Cape Town - Auditor general Kimi Makwetu has identified the fact that more and more state and provincial departments are contesting audit outcomes without substance, with some even threatening his office with legal action, as a concerning trend in 2015/16 audit processes.
Briefing Parliament’s Standing Committee on Public Accounts (Scopa), Makwetu noted that contestations and pushbacks on audit outcomes without substance are on the increase. “This makes for a very unpleasant exercise to conduct audit exercises,” he said, “as this is an accountability process, not legal”.
Makwetu said it is concerning that there has been little change in the audit outcomes at state and provincial departments. “There has been little improvement at an overall level of getting the basics right. Less than half of the auditees had good basic principles in place.”
In addition, there has been no improvement in audit opinions on financial statements, information provided has been generally unreliable and non-compliance with legislation and regulation remains high.
“There are also signs of financial distress at a number of state and provincial departments,” Makwetu said. “More auditees incurred deficits. Some departments are funding cash shortfalls from the next year’s budget, while a high number of departments have poor revenue management abilities and can’t pay creditors within the required 30 days.”

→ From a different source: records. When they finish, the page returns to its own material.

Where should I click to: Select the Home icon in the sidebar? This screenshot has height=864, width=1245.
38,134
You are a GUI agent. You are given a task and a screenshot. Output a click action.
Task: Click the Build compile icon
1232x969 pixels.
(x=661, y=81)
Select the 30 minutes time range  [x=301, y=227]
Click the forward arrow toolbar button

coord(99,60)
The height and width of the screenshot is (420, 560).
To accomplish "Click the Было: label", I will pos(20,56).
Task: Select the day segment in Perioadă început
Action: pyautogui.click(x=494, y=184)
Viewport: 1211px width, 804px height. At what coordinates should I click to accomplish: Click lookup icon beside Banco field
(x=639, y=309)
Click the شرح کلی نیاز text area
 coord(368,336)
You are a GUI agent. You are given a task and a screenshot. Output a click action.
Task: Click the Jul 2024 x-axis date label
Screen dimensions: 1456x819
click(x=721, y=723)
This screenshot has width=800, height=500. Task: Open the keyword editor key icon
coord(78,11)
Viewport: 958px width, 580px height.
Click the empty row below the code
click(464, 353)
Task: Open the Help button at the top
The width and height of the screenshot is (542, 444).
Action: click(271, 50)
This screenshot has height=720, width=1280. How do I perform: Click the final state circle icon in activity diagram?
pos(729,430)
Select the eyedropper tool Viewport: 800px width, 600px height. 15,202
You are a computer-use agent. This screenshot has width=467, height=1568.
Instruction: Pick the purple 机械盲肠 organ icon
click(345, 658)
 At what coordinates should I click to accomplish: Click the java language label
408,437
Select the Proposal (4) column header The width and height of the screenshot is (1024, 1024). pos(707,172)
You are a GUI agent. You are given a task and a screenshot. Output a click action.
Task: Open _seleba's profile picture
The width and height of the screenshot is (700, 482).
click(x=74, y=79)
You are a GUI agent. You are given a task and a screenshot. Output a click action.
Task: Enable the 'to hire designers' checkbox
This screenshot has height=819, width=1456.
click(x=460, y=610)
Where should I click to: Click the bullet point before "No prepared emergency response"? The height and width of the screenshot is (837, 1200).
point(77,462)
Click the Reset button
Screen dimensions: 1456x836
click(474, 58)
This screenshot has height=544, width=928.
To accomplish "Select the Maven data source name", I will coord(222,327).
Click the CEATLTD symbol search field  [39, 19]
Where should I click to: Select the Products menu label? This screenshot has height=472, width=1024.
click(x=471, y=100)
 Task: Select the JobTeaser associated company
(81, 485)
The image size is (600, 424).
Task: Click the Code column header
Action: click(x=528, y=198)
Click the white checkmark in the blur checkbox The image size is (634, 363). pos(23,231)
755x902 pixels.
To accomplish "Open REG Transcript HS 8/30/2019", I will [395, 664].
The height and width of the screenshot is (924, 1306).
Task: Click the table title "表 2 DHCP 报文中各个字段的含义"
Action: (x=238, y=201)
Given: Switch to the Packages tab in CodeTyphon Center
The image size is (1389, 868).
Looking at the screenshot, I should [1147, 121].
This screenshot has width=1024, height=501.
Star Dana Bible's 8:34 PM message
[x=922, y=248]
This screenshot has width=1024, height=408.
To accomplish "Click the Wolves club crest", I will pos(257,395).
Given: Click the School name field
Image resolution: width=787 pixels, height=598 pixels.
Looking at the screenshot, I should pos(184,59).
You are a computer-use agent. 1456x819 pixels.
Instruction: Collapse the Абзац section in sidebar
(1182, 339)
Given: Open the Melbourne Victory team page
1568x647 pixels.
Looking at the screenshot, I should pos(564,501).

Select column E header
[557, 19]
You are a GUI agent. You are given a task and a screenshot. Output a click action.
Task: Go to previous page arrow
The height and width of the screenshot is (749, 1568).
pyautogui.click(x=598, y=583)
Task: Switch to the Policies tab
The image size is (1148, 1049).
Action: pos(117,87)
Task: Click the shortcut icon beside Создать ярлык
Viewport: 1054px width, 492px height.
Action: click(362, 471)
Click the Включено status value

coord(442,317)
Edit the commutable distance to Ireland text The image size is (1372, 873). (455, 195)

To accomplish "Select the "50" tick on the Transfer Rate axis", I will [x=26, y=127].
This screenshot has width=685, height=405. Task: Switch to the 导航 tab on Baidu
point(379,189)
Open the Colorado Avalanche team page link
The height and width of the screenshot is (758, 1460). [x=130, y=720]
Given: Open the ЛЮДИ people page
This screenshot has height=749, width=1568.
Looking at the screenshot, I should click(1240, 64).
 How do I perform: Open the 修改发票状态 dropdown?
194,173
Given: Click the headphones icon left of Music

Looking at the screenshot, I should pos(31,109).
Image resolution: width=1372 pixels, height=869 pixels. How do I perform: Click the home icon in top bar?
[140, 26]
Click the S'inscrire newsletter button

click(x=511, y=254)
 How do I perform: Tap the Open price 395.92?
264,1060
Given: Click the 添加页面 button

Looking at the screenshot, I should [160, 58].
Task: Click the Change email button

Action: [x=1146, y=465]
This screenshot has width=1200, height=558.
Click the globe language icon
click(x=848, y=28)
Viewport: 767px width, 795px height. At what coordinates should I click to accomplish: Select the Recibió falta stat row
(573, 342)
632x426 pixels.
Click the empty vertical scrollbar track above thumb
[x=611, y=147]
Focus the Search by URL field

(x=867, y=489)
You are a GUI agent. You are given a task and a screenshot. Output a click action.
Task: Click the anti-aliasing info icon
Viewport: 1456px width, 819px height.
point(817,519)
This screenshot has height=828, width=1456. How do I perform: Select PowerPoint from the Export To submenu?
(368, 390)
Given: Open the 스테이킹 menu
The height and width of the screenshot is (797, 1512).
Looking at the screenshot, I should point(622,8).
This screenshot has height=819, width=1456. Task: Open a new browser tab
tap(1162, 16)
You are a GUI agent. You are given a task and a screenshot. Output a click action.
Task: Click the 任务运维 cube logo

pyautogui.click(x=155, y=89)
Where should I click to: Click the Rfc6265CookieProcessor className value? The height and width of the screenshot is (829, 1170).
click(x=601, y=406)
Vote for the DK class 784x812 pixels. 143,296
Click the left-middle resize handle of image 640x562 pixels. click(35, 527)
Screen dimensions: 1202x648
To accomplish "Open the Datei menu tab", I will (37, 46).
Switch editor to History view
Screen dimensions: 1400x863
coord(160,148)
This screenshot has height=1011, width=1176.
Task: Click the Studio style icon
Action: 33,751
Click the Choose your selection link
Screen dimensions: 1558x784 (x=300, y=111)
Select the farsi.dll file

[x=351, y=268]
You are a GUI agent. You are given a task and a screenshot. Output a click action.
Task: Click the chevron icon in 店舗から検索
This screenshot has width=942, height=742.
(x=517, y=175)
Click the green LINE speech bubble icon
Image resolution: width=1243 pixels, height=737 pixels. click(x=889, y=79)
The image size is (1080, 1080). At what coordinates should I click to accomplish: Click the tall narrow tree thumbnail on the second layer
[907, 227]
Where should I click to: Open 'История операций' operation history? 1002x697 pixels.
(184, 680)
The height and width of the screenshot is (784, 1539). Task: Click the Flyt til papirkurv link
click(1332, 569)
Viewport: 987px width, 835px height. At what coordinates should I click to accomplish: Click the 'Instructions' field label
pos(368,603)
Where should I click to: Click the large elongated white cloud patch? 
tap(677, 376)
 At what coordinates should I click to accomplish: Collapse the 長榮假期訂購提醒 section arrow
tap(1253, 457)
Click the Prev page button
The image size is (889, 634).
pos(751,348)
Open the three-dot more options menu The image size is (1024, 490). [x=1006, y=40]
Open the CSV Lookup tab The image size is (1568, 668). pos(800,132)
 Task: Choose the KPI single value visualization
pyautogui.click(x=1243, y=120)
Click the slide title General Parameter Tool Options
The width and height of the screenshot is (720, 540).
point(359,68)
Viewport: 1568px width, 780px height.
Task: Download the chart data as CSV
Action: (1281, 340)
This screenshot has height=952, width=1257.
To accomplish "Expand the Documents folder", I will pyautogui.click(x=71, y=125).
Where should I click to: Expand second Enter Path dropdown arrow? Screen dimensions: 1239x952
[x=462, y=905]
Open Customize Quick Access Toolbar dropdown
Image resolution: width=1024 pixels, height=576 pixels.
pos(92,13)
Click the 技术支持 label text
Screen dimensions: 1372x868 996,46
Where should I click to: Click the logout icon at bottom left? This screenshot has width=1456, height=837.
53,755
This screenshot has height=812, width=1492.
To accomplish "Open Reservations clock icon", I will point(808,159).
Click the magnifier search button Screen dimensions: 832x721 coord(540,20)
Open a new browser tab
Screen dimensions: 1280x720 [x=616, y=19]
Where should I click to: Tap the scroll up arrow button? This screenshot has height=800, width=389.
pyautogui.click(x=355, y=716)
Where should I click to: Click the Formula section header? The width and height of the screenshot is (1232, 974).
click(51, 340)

Turning to irregular expenditure, Makwetu said 92% of such spending occurred because departments did not comply with supply chain management legislation.
“Irregular expenditure, however, does not necessarily mean that money was wasted or that fraud was committed,” he pointed out. “It’s rather an indicator of non-compliance which requires investigation into whether it was an unintended error, negligence, or done with the intention to work against the necessary requirements.”
READ: Prasa wastes billions in irregular spending
In the 2015/16 financial year, the highest contributors of irregular expenditure were:
- Prasa: R13.9bn;
- KZN Health Department: R2.5bn;
- Gauteng Human Settlements Department: R2.3bn;
- Gauteng Roads and Transport Department: R2bn;
- Mpumalanga Health Department: R1.9bn; and
- National Department of Water and Sanitation: R1.7bn.